_Work required_: Leave the pictures in the listing below aside and reproduce exactly the lines starting with the one with "You are a computer-use agent." and going on through the one with "Where should I", both ends included.

== Data to examine ==

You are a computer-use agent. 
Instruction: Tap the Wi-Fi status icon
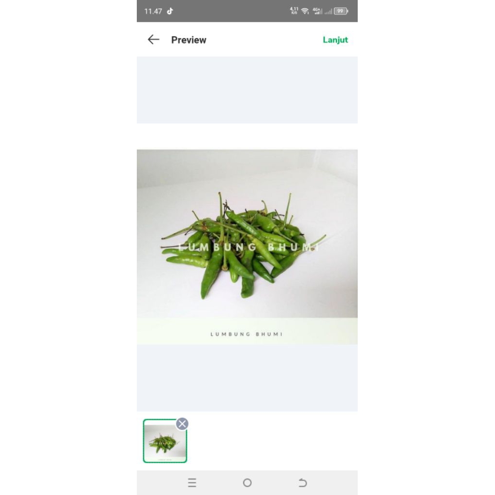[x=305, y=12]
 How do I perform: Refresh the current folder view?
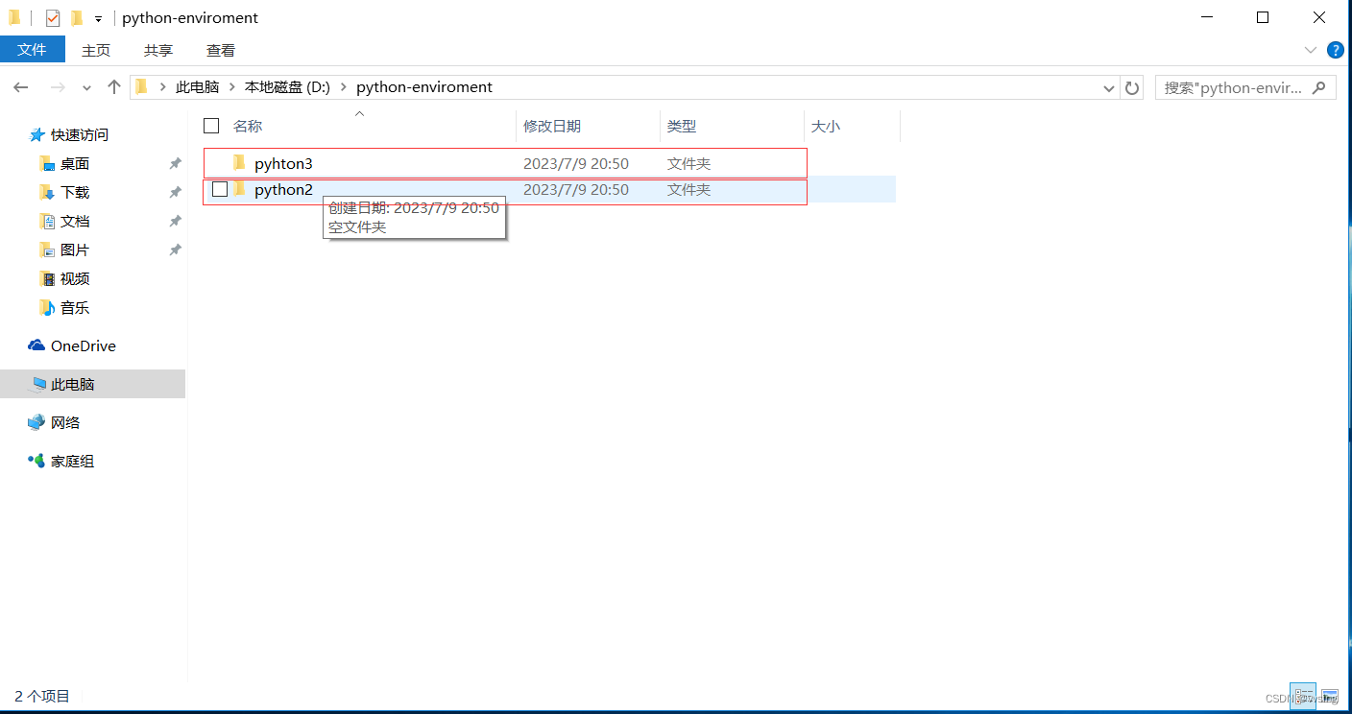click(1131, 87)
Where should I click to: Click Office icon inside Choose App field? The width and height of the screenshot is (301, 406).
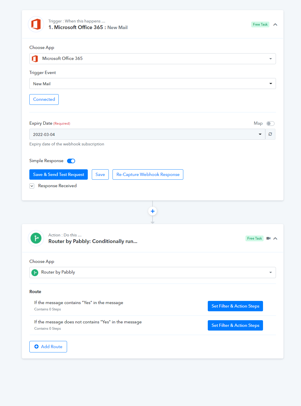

===
== Data to examine ==

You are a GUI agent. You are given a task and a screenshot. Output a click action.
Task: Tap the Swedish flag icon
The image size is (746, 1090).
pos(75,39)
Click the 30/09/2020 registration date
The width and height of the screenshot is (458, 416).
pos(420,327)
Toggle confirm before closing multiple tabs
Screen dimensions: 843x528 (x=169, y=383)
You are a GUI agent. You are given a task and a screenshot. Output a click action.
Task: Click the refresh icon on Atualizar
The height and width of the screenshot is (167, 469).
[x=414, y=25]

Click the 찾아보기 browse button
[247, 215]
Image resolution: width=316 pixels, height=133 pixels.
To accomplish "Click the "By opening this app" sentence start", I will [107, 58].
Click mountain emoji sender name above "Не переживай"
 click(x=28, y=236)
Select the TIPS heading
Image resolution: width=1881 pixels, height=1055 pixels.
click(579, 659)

===

_Task response_:
You are a computer-use agent. 
Instruction: Tap the Wi-Fi status icon
[x=305, y=12]
 How do I perform: Refresh the current folder view?
click(1131, 87)
Where should I click to: Click Office icon inside Choose App field? The width and height of the screenshot is (301, 406).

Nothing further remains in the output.